Once we left the quiet shores and relaxed lifestyle of Denman Island, our plan was to use our final month in the north country, hopping, skipping and a jumping through three of Canada’s bustling and beautiful cities. Magical Montreal was luring us to its streets during festival season, and Witty had a long overdue catch up with a great friend near Toronto, but our first stop was Vancouver. To add dangerous delight to this big city stop, Witty’s brother Dave and wife Sass had decided to fly over from Australia to meet us there for a week of celebrations in honour of Dave’s 40th birthday. Was it rockstar status? Hellzyah it was!
Leaving our hire car on Vancouver Island, we hauled ass (and our lugga-lug luggage) onto the public ferry, across the bay, and plonked ourselves onto a public bus to Downtown Vancouver. It may sound toats posh, but we really hadn’t done public transport with all of our gear in hand so far. Truth be known, until now, it had always been cheaper to hire a car or get a taxi, once you counted two people’s train/bus tickets… and occasionally put on a small price on the drama of dragging pram, baby backpack, baby car capsule, baby bed and Atlas-sized baby several hundred meters through the streets! But not this time. Once crammed into a bus, we buzzed smoothly into the CBD, then hailed a taxi to take us the last leg of our day’s journey… to AirBnB home number 6427 (so it felt).
Vavoom! Vancouver was like a wild slap on the face! It was a city of contrasts and conflicting emotions. It confronted me with its poverty, and it excited me with its inspirational people and their eclectic lifestyles. Since we’d been lackadaisically living in an island cabin in the woods, the grit and the glamour of Vancouver shook us awake.
As we rolled through East Van to our pad, our Pakistani taxi driver told us about the homelessness in the area. He didn’t have to use many words; the picture outside the car window painted a thousand of them. It was shocking… and bitterly upsetting. Tattered lines of people of all ages and backgrounds seemed to wander like zombies up and down East Hastings street sidewalks, carrying a grimy plastic bag of belongings, or simply sitting on the curb with a crack pipe in hand. It was a bizarre contrast to the serene island life we’d left that morning, but we had been told about it too. While we kind of knew what to expect, seeing the reality of homelessness, drug addiction and poverty with such intensity literally took my breath away.

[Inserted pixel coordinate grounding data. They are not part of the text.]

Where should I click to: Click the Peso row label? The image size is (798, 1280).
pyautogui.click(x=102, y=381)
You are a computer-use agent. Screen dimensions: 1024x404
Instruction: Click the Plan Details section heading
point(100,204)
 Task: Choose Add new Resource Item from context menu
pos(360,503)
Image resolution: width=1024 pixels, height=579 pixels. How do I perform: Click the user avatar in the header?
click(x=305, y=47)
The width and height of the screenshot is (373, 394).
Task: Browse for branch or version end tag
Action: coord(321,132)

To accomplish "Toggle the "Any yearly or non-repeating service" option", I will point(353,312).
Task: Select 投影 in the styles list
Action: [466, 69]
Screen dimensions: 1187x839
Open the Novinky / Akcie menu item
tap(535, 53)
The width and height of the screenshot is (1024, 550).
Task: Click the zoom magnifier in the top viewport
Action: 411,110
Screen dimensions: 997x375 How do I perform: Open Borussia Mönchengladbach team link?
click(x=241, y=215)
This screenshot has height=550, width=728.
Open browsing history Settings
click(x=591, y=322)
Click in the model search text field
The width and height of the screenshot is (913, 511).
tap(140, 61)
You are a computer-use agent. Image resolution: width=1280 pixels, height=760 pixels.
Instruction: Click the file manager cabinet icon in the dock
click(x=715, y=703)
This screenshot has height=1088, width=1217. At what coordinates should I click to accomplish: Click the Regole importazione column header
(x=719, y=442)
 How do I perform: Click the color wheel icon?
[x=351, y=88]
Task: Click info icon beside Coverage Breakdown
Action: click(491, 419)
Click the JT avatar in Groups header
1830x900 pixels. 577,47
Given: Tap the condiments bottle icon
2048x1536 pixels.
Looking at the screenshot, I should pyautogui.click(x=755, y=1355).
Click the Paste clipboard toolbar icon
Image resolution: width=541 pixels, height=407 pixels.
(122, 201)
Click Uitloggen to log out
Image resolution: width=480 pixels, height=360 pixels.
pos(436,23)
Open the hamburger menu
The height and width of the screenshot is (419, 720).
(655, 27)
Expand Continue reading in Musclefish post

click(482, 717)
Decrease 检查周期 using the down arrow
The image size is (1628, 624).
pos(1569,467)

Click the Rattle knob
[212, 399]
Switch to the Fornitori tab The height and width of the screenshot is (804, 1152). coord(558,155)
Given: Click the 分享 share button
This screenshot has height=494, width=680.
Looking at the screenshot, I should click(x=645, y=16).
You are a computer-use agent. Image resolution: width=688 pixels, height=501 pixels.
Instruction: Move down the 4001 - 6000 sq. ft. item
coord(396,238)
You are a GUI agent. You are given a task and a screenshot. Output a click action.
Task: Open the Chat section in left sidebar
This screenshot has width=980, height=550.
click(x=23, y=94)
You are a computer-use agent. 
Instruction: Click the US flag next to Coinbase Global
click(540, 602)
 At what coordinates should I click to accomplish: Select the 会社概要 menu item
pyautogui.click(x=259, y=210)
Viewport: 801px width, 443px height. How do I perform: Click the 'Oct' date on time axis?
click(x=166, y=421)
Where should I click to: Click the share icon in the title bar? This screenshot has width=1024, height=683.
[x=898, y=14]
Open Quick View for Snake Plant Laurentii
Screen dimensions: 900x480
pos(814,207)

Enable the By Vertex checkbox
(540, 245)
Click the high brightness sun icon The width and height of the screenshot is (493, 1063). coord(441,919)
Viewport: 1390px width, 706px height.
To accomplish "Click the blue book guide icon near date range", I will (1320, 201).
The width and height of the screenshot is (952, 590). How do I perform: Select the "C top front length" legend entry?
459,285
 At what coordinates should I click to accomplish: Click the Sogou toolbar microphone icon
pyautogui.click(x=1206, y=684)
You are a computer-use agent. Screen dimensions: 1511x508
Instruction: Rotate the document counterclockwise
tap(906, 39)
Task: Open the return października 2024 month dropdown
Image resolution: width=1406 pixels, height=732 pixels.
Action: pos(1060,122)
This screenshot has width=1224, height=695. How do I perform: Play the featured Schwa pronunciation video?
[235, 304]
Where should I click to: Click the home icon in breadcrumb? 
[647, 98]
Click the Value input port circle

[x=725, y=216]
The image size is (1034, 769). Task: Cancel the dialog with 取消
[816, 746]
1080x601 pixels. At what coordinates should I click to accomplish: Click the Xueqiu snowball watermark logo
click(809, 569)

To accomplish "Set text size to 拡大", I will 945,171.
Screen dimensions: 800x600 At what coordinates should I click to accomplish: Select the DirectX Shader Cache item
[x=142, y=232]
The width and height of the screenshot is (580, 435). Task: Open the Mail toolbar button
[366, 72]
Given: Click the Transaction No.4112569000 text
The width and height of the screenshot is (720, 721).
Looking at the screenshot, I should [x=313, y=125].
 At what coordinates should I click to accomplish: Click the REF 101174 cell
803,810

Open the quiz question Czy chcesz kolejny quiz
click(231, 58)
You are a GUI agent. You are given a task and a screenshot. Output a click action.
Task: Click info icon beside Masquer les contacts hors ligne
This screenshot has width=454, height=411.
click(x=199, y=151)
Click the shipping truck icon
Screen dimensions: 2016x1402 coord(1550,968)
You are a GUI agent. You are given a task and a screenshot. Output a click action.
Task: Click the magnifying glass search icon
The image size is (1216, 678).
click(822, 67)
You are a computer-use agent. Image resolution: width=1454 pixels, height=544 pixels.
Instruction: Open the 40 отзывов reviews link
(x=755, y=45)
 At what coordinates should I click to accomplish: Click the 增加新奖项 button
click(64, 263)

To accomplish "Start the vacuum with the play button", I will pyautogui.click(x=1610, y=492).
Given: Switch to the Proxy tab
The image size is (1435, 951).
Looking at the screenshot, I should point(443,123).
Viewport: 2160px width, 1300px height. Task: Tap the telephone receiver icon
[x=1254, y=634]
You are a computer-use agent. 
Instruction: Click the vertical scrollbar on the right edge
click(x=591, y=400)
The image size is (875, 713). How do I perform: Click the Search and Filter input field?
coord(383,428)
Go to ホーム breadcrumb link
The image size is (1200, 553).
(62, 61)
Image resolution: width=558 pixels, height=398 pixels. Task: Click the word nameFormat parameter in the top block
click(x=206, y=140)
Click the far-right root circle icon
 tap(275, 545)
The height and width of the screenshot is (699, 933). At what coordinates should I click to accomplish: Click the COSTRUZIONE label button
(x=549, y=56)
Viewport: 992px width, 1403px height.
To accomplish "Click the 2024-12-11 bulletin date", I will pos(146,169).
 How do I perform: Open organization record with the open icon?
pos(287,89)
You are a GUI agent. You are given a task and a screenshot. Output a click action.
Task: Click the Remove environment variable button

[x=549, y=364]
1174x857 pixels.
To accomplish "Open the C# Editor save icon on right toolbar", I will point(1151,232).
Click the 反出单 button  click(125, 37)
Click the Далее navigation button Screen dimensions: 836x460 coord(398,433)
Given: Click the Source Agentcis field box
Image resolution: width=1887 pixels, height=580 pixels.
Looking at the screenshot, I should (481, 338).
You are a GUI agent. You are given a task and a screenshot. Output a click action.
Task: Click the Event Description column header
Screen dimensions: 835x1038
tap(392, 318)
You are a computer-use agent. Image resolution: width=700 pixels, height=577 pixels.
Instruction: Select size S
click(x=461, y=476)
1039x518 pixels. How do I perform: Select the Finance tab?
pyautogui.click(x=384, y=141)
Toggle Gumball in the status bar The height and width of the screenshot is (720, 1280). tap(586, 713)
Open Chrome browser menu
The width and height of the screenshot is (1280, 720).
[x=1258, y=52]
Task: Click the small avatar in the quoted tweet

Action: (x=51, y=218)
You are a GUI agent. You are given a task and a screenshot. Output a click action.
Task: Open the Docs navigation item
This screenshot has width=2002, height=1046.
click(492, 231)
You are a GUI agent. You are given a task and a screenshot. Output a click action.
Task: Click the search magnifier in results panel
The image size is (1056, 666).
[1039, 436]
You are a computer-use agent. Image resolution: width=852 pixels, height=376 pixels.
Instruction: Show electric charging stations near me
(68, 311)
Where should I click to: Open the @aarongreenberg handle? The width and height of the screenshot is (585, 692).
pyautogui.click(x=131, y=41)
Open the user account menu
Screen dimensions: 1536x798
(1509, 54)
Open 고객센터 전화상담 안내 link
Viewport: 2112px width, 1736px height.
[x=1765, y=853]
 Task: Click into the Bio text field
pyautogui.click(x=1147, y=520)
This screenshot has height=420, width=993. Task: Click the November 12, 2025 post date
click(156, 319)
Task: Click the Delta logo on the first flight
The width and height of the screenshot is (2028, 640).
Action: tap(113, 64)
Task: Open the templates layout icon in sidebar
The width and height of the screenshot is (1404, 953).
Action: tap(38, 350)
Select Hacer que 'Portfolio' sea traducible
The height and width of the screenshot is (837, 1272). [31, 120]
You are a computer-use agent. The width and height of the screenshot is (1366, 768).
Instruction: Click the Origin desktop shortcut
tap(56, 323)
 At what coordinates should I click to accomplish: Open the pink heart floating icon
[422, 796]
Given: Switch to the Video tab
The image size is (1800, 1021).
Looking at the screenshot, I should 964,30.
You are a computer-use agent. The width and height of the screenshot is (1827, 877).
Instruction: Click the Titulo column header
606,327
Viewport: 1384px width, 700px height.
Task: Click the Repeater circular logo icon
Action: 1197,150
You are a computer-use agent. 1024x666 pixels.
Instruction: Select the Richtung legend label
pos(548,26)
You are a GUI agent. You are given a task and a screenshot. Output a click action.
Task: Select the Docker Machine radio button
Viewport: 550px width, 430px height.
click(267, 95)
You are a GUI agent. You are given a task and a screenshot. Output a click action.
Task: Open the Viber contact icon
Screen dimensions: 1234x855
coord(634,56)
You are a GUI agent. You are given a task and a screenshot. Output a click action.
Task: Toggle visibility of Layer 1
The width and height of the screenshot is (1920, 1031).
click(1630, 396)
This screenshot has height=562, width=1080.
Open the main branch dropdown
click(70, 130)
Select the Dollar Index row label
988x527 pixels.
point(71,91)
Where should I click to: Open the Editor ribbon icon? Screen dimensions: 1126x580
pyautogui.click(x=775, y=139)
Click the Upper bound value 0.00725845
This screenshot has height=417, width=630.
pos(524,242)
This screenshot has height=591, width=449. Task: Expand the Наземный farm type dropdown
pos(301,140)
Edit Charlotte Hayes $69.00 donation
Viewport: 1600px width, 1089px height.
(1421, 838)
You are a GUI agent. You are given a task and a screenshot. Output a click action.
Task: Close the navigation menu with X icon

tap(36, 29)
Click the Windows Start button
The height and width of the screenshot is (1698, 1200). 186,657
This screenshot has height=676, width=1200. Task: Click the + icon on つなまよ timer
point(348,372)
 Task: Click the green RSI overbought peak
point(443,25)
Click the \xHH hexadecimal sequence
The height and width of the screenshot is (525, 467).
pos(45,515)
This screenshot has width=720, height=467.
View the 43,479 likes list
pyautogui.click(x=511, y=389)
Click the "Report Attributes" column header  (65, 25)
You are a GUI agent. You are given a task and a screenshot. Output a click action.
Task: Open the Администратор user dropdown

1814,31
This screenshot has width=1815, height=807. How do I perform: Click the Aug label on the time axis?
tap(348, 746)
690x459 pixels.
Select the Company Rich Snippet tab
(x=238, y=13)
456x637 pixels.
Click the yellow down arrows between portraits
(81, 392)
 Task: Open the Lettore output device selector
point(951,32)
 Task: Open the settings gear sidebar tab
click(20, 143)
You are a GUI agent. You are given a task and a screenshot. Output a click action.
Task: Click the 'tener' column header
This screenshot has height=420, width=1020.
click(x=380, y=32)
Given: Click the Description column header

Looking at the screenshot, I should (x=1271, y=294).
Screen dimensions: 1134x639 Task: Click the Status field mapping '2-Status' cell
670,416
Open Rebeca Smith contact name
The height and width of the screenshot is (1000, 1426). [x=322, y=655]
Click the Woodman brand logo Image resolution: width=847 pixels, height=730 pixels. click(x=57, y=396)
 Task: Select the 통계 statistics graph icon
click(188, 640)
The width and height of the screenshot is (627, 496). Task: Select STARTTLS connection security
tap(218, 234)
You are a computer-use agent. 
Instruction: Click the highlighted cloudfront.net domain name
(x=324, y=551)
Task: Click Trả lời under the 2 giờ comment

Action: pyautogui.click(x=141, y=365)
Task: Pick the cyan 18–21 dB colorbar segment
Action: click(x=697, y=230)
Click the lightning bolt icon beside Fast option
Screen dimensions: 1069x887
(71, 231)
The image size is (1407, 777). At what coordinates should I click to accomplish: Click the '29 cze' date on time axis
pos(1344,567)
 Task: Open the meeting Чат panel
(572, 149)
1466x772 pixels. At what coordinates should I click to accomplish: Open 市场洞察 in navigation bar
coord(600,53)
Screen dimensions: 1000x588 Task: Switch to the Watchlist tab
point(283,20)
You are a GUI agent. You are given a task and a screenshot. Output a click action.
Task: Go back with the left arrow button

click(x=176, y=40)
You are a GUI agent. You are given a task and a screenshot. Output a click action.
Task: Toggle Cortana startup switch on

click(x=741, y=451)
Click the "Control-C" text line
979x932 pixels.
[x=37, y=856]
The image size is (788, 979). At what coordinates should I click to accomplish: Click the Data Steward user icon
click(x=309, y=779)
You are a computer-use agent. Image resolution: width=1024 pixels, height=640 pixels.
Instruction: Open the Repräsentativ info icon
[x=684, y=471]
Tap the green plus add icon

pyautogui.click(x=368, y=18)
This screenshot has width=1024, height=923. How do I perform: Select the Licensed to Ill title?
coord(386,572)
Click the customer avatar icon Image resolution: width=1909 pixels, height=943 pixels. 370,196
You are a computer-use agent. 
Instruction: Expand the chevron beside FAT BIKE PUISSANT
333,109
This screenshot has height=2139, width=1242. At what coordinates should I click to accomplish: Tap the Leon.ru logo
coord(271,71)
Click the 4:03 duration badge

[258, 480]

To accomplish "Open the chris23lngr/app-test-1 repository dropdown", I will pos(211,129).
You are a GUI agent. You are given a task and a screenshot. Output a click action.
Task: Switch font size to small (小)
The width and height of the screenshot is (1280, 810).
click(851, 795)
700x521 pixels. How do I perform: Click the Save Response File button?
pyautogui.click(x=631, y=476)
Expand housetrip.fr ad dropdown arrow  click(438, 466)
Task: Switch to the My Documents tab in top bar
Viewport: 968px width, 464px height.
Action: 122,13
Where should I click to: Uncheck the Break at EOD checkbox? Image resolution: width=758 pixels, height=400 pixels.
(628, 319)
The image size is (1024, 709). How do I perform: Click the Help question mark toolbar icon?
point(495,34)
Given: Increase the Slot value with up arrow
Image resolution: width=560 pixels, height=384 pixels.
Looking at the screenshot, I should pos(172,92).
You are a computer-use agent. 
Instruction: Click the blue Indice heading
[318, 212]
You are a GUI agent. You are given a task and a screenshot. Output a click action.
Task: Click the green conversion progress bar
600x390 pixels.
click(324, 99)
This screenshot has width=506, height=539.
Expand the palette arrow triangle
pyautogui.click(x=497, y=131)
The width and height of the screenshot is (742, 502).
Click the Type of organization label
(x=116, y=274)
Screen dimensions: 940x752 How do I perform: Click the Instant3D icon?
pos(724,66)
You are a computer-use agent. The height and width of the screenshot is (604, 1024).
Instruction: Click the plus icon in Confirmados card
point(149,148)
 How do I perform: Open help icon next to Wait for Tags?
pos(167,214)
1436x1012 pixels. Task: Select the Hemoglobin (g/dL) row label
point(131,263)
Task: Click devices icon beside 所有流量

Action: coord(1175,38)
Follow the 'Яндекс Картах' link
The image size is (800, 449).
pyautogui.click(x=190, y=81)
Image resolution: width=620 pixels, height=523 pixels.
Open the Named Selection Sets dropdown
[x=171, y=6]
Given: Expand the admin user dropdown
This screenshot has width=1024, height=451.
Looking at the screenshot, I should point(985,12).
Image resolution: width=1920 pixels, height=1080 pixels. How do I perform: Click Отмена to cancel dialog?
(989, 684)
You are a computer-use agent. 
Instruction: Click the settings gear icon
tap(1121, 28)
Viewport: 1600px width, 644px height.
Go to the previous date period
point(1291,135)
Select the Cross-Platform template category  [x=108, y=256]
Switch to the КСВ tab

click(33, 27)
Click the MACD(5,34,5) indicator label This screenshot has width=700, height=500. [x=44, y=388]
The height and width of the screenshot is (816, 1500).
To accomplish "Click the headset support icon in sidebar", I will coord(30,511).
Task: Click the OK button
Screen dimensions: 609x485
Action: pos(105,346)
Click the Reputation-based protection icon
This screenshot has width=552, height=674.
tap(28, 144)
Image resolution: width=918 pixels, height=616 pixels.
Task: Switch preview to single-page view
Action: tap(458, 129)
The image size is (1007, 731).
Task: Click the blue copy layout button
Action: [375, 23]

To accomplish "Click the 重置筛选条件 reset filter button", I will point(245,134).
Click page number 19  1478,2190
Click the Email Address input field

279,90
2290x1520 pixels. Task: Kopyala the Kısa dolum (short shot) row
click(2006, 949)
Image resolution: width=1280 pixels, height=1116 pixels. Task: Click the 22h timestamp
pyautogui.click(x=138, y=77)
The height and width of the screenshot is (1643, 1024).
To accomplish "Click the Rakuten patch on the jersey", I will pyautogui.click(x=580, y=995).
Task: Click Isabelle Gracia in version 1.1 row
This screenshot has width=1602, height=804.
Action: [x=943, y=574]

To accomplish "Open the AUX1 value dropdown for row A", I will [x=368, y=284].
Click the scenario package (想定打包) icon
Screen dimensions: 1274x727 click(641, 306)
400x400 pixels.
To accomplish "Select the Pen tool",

The taxi turned off the main drag, and incredibly, like the flick of a switch, the energy changed. I breathed a sigh of relief. Alongside manicured gardens, families wandered down shaded neighbourhoods with prams, young, well-dressed workers spun by on their trendy bikes toward town, and dogs happily walked their owners toward the park. It was literally only 30 meters from the main drag, but with a sharp turn to the right, it was like our taxi had passed through Narnia’s doors: a magical line between the wired world of East Hastings and the sweet streets of suburbia. This was Vancouver. Contrasts.
We spent a week in this incredible city of diversity. The gorgeous in-laws flew in, and so began the rambunctious celebrations. We maxed out each day with activities and indulgences. We rode bikes around Stanley Park with every other tourist in town, hired a speed boat and jetted across the harbour like rock stars. We hiked through stunning forests, drank cocktails at trendy bars, and unexpectedly, I caught up with some good old friends. This was lucky. Thanks to Facebook and its tricky tracking systems, I got gratefully found… and reunited with a beautiful old Darwin friend, another wonderful woman I met in Thailand in the aftermath of the 2004 tsunami, and one of the Darwin family kidlets who just became a father to twins.
These locals showed the extended Whitrod clan a bloody great time. Thanks to them we were able to find the best microbreweries, the only ice creamery with 248 flavours to choose from, and the best markets to mooch around. We were even gifted with a car to use (thanks Katie!) and a babysitter so we could dine out ‘sans babe’ for Dave’s birthday (thanks again Kelly!)
We all felt the love for Vancouver. It was the long evenings in the park, the quirky people that frequented those spaces, and the beautiful vistas that captured our hearts. It’s the funky streets, the natural edges and the good vibes that we will always remember, but Vancouver’s East Hastings street holds its grip, and a place in the shadows of my heart.
While I felt seriously confronted by the misery that seemed to waft around me through these pockets of town, and felt guilty about my inability to change what I saw, it did make me appreciate what I have. It made me feel incredibly fortunate that I grew up with love in my life. Seeing a young man sit on the corner in such despair makes one hold their own baby boy tighter, squeeze his love in closer and try to breathe a protective goodness around him with whispers of promise. Shit like that wakes you up. It makes me determined to do right by my child, and hopefully be able to influence those who need it in some positive way too. Vancouver, is so very beautiful. But in its blunt and raw way, it made me take stock of the fortune into which we are born and raised. Thanks Vancouver. You’re a beautiful beast.